Roar your terrible roars and gnash your terrible teeth and roll your terrible eyes and show your terrible claws! And please don't go I'll eat you up, I love you so.

20120130

Cochecito


Y entonces me asomé por balcón y lo vi. Y al instante supe que era ese, precisamente ese y no otro. Qué importaban los miles de automóviles azules que hay en el país. Yo podría reconocerlo a cualquier distancia, en cualquier momento. Y por un instante todo pareció tan natural, tan cotidiano, como si toda la noche hubiera sabido que estaba ahí, como si el tiempo nunca hubiera pasado o como si hubiera retrocedido; como si un bucle travieso me hubiera atrapado y llevado a aquellos tiempos. Pero la sensación duró apenas tres segundos. Después me di cuenta de que el tiempo sí había pasado, de que no retrocedería y de que el azar no me reservaría jamás una experiencia que violentara las leyes de la física del universo. Y entonces se me revolvió el estómago. No por asco, sino por una mezcla de miedo y ansiedad, o de incertidumbre y acidez, o de dolor y alegría, o quizá más bien de sorpresa y desamparo ante lo que venía. Quise huir, pero también quise atrincherarme a encarar lo inevitable, y quise observarlo todo desde un ángulo seguro, como en tercera persona. O de una manera más vaga e ingenua aún, como en la posición de un desprevenido que se hubiese extraviado en una obra de teatro sin darse cuenta de que todo era un espectáculo, sino hasta la caída del telón. Y es que no sabía, no sabía qué tenía que hacer. A pesar de haber imaginado tantas veces un encuentro fortuito, a pesar de haber imaginado montañas de situaciones probables donde nos cruzábamos de nuevo en cualquier rincón de esta ciudad monstruosa, que a pesar de todo es diminuta… ¿qué le iba a decir? ¿cómo iba a actuar? ¿tenía que portarme indiferente o correr a sus brazos? Sé la mitad de las respuestas, porque sé lo que yo hubiera querido, pero no lo que era políticamente correcto. Imaginé que lo mejor sería darle un poco de crédito, y hacer lo que ella hubiera hecho: huir.

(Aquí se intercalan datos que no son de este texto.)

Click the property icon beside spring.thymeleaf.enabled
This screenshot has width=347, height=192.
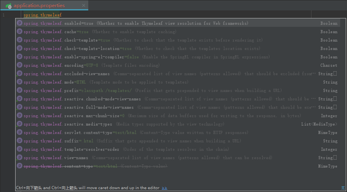point(20,23)
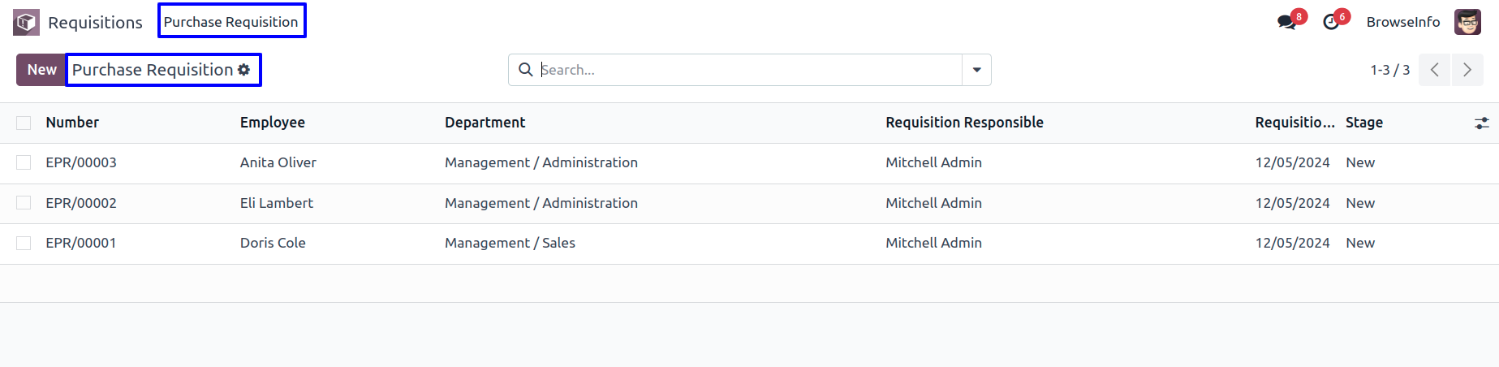
Task: Tick the EPR/00001 row checkbox
Action: (x=24, y=243)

            La música seguía sonando y mientras pensaba todo aquello apuré de un trago la cerveza que tenía en la mano. No me siento bien, dije, quiero irme, dije. Nadie cuestionó nada. Y me dirigí escaleras abajo rumbo a la salida temiendo a cada paso lo que presentía como inevitable… pero que no ocurrió. Quizá ya se me había adelantado, quizá vio mi silueta a la lejanía o entre las sombras, y, un paso delante de mí, había emprendido la retirada sin dejar una sola huella, o una pequeña nota de su aroma.

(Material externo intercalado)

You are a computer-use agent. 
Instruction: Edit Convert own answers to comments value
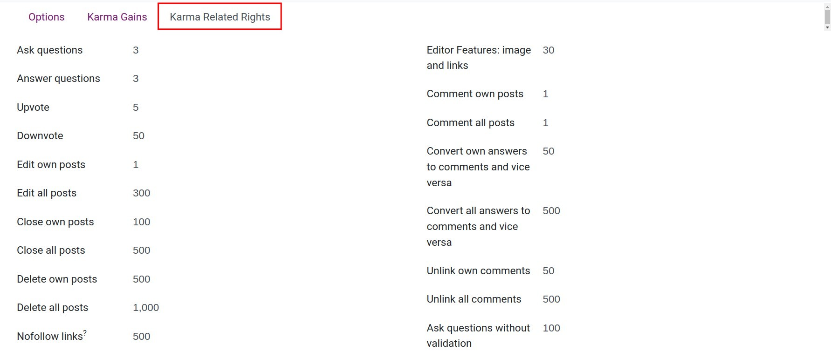click(549, 151)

            Afuera constaté algo que no necesitaba, ese era, y lo supe desde el primer segundo, sonreí. La eterna capa de polvo seguía allí, faltaba la misma pieza frontal, el mismo juguete colgaba del retrovisor; incluso estaba justo donde lo dejaba siempre que íbamos juntos a ese lugar. Era como si el tiempo no hubiera pasado. Pero había pasado. Inmisericordemente.
            Hacía frío, y la ciudad estaba más oscura que nunca. Resguardándome lo mejor que pude del viento, -ya no sólo con el estómago revuelto, también con el pasado, con los recuerdos, apunto de vomitar nostalgia-, emprendí el camino hacia el anonimato,  hacia las sombras.